[Start of Attachment]

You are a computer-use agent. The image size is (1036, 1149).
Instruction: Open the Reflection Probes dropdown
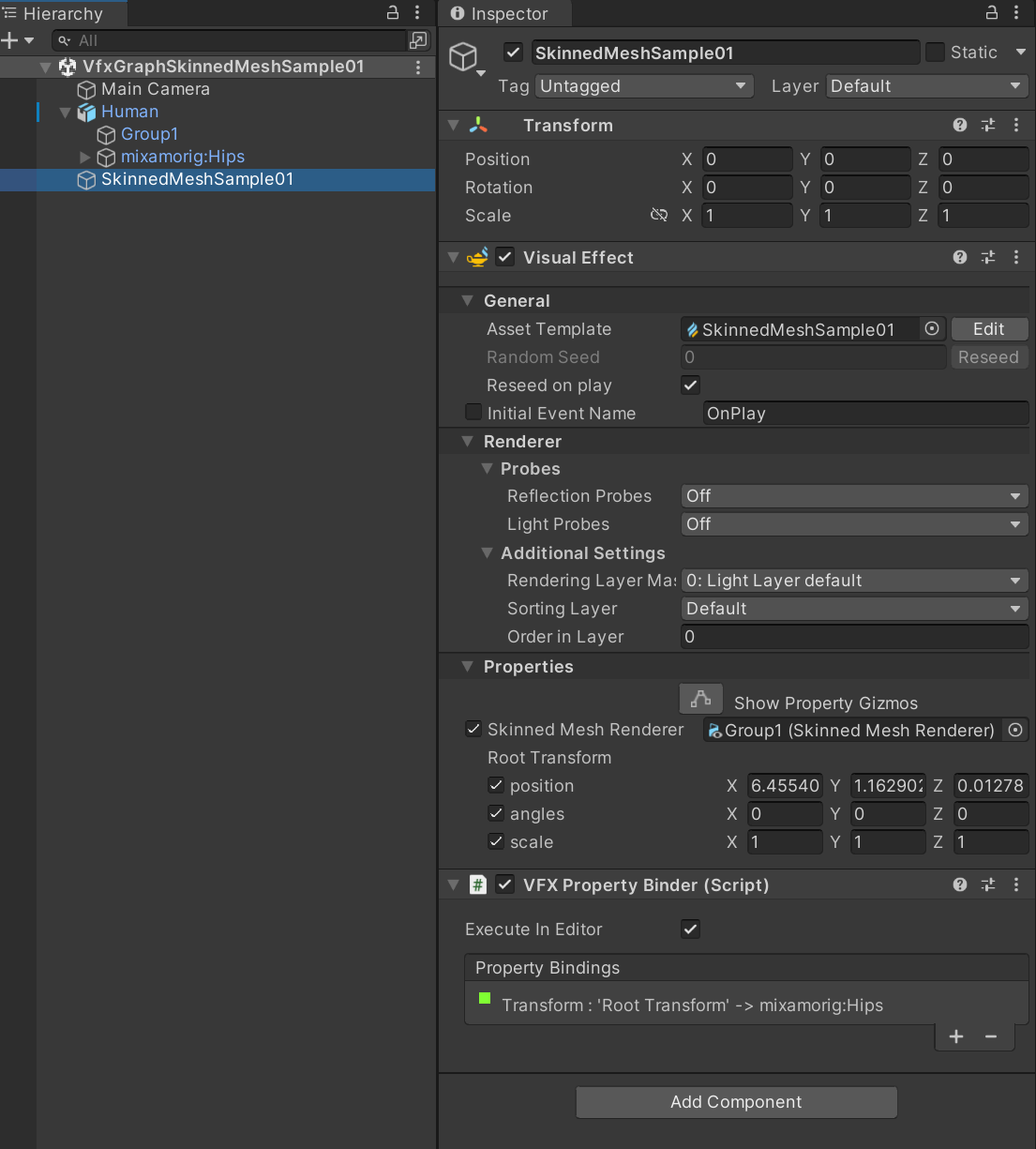click(853, 495)
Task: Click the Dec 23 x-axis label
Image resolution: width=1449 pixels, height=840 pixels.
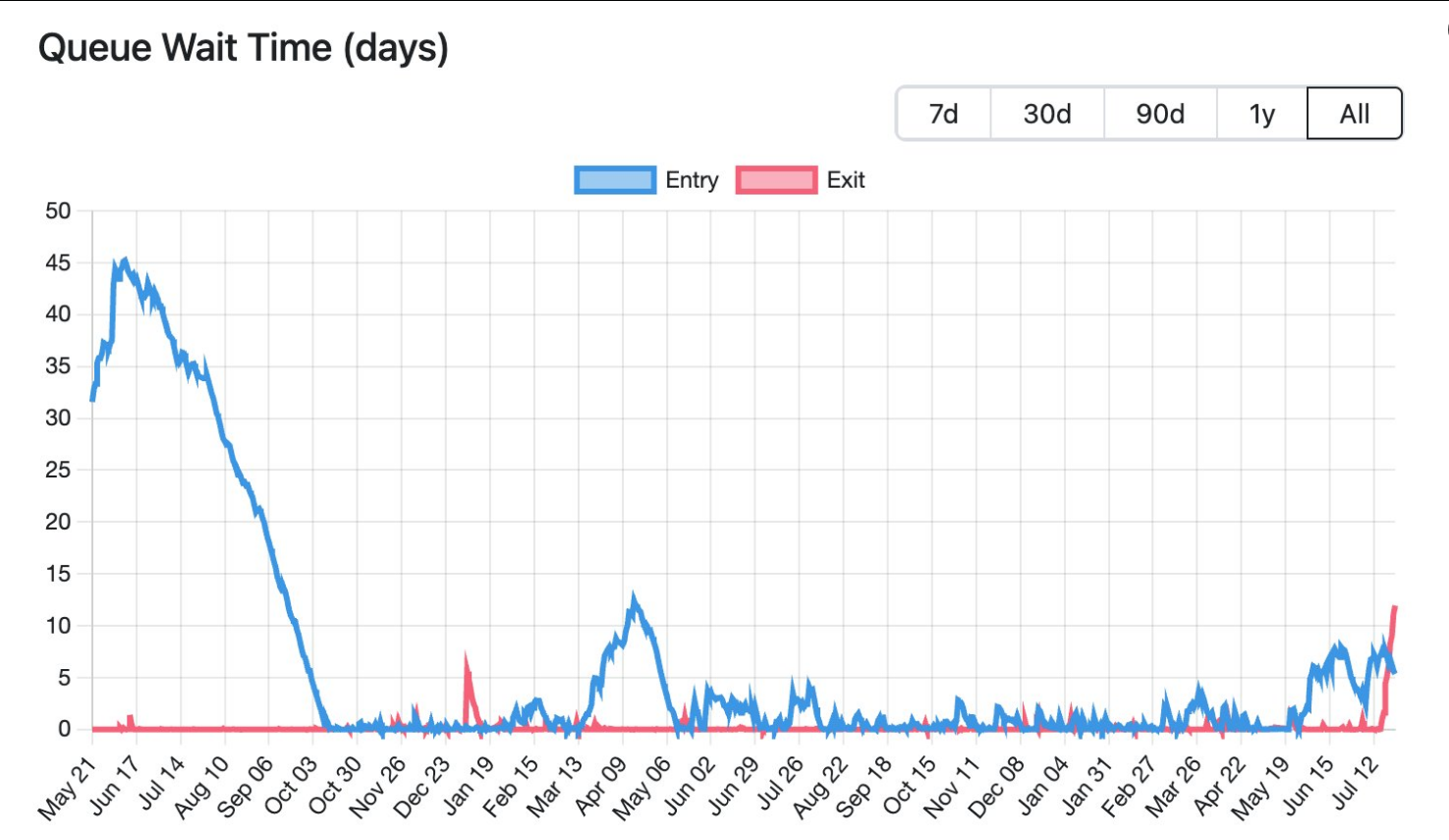Action: pos(422,787)

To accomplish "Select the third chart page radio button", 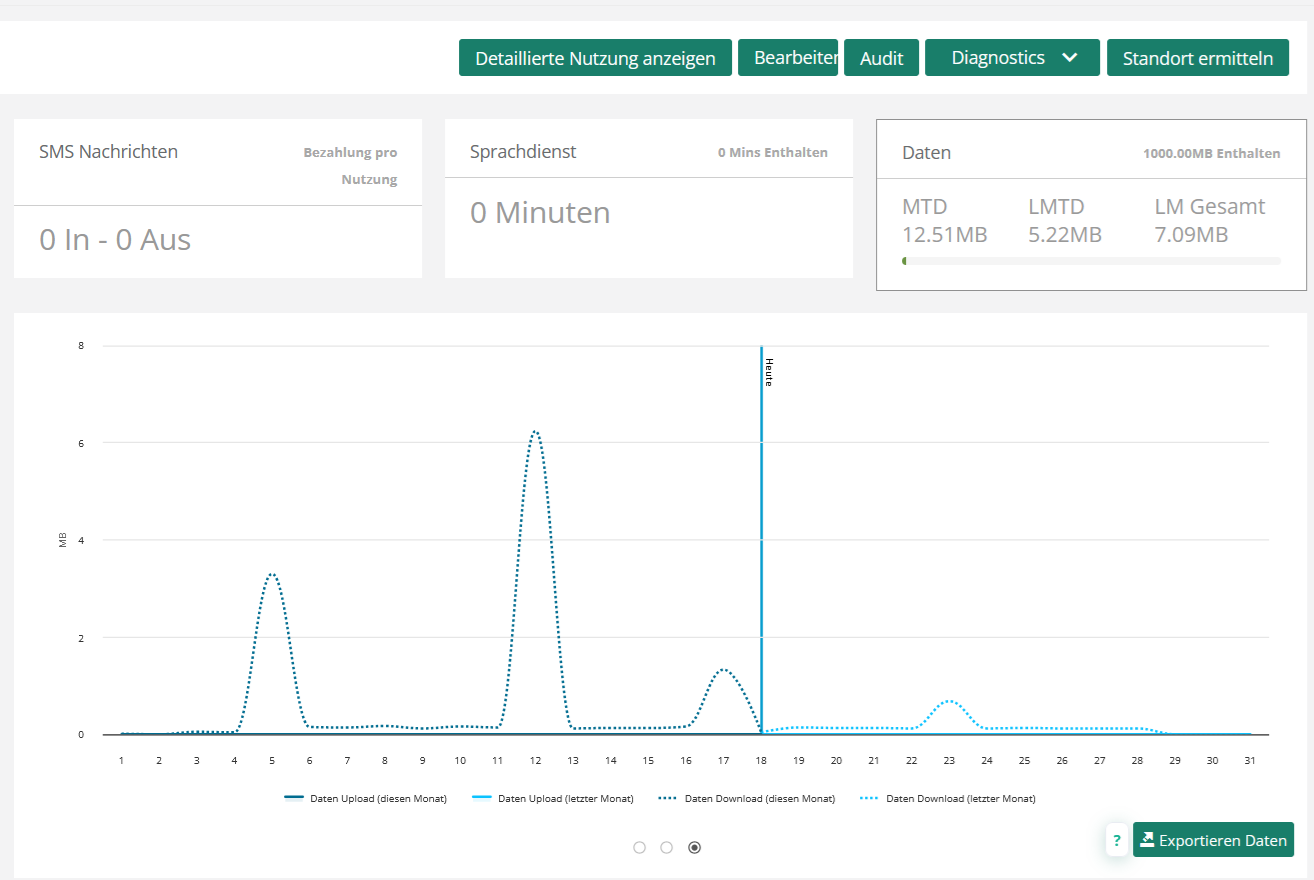I will click(x=695, y=848).
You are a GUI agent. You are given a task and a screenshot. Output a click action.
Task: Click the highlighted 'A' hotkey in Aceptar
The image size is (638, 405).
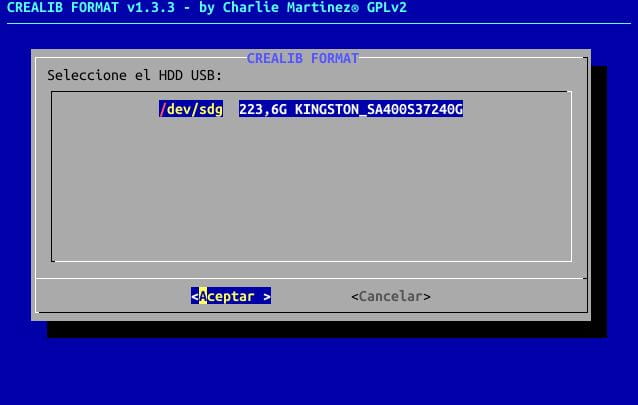(203, 296)
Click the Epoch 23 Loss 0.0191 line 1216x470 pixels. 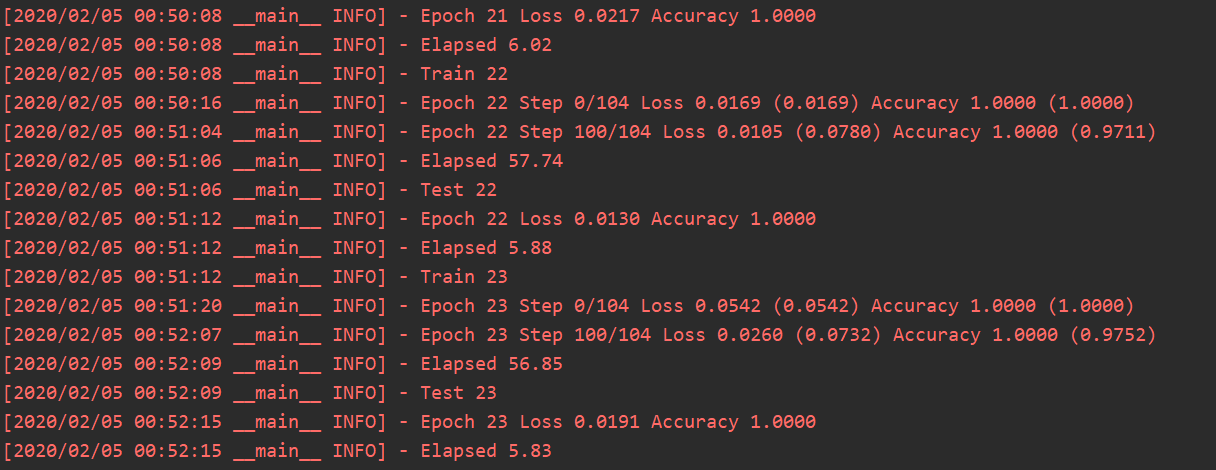point(617,422)
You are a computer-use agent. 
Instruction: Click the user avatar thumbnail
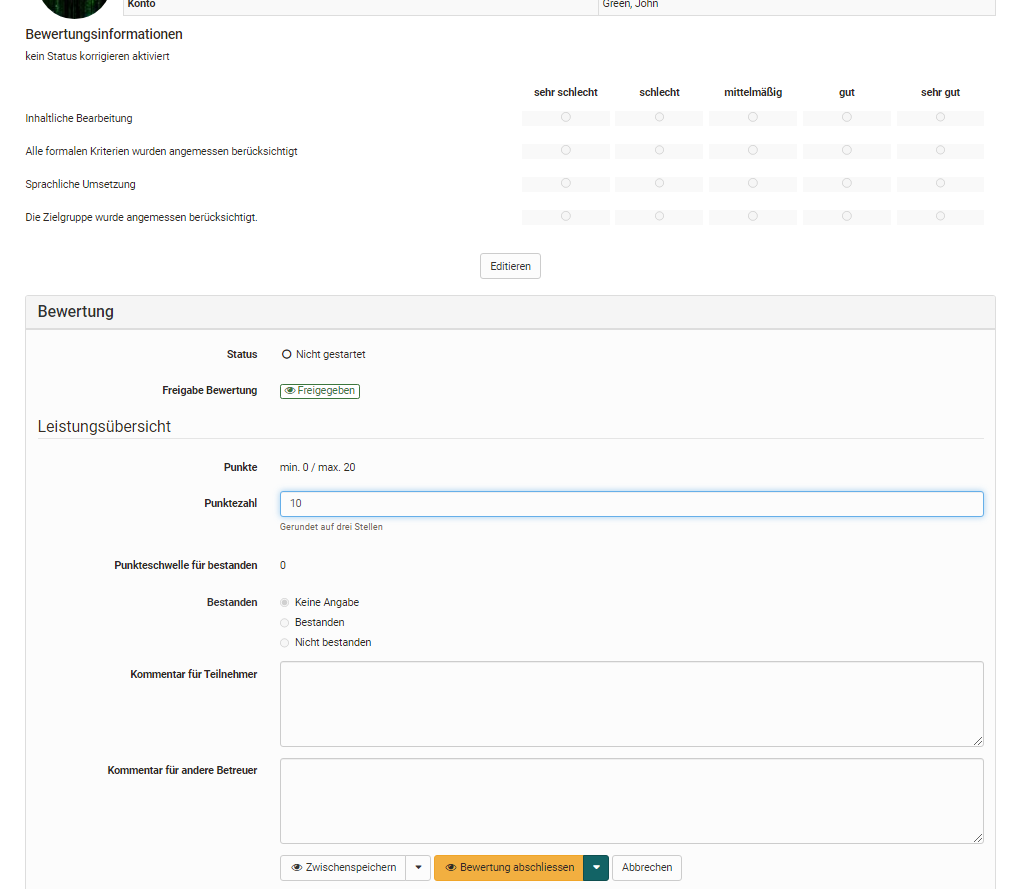click(74, 6)
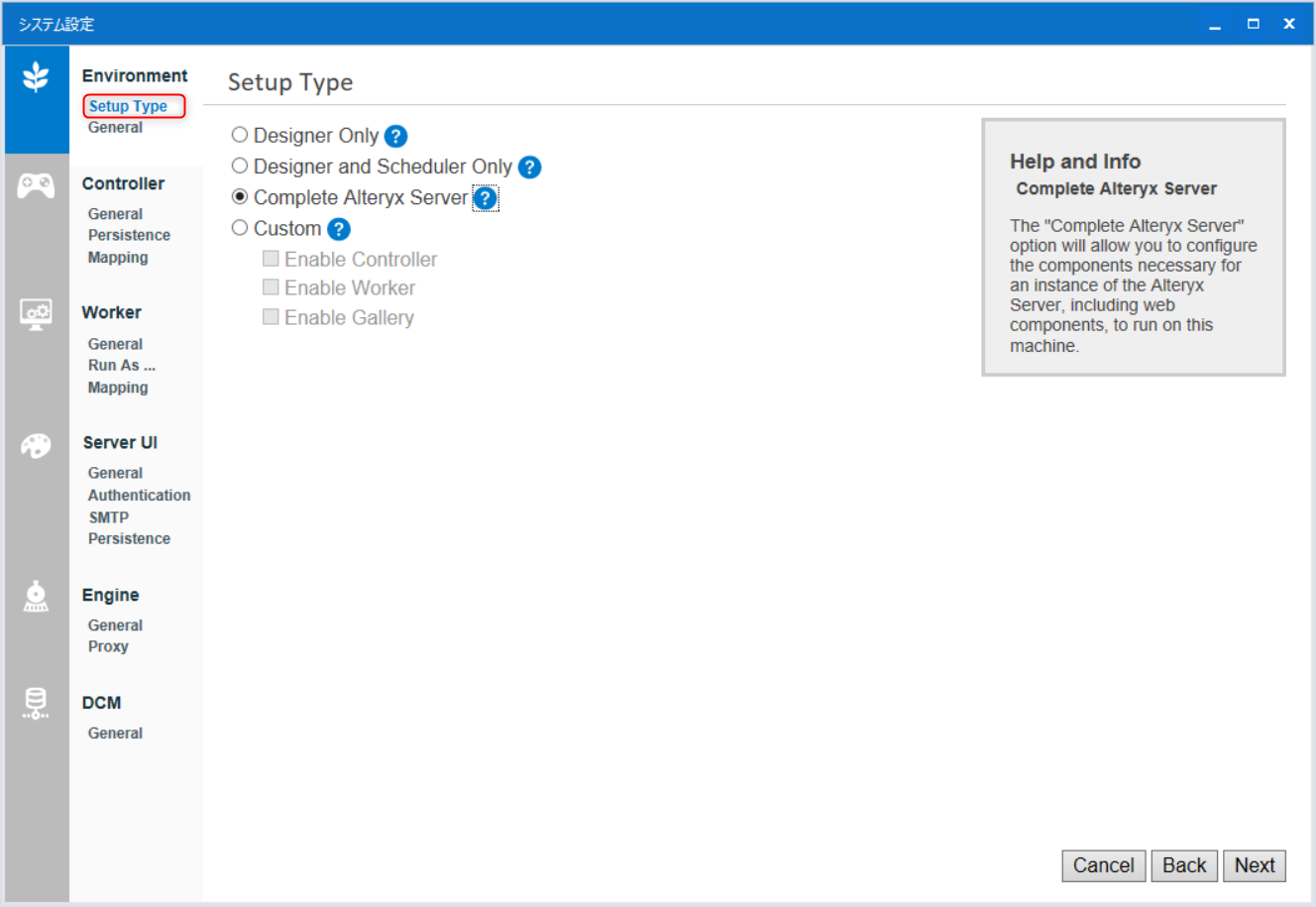Select the Engine section icon in sidebar
The height and width of the screenshot is (907, 1316).
[x=36, y=596]
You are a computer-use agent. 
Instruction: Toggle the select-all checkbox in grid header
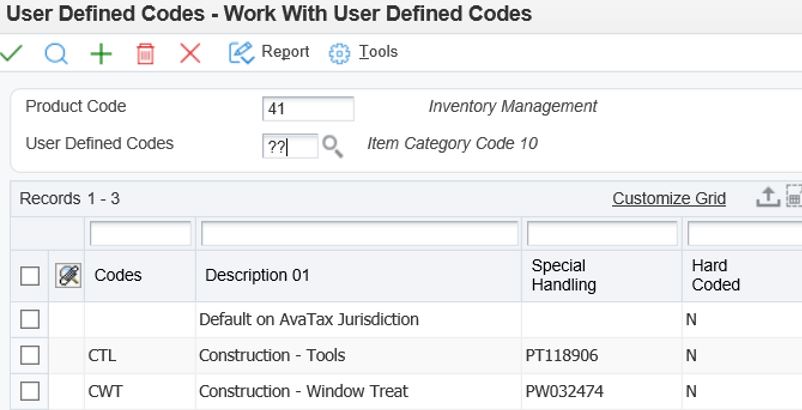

[End of Attachment]

• What to produce: In the records above, find the line that contains "Instruction: Click the user avatar thumbnail" and retype it and all lines after it exactly, leaving out any pictures.

• Result for this task:
Instruction: Click the user avatar thumbnail
click(74, 6)
Select the Engine section icon in sidebar
The height and width of the screenshot is (907, 1316).
[x=36, y=596]
You are a computer-use agent. 
Instruction: Toggle the select-all checkbox in grid header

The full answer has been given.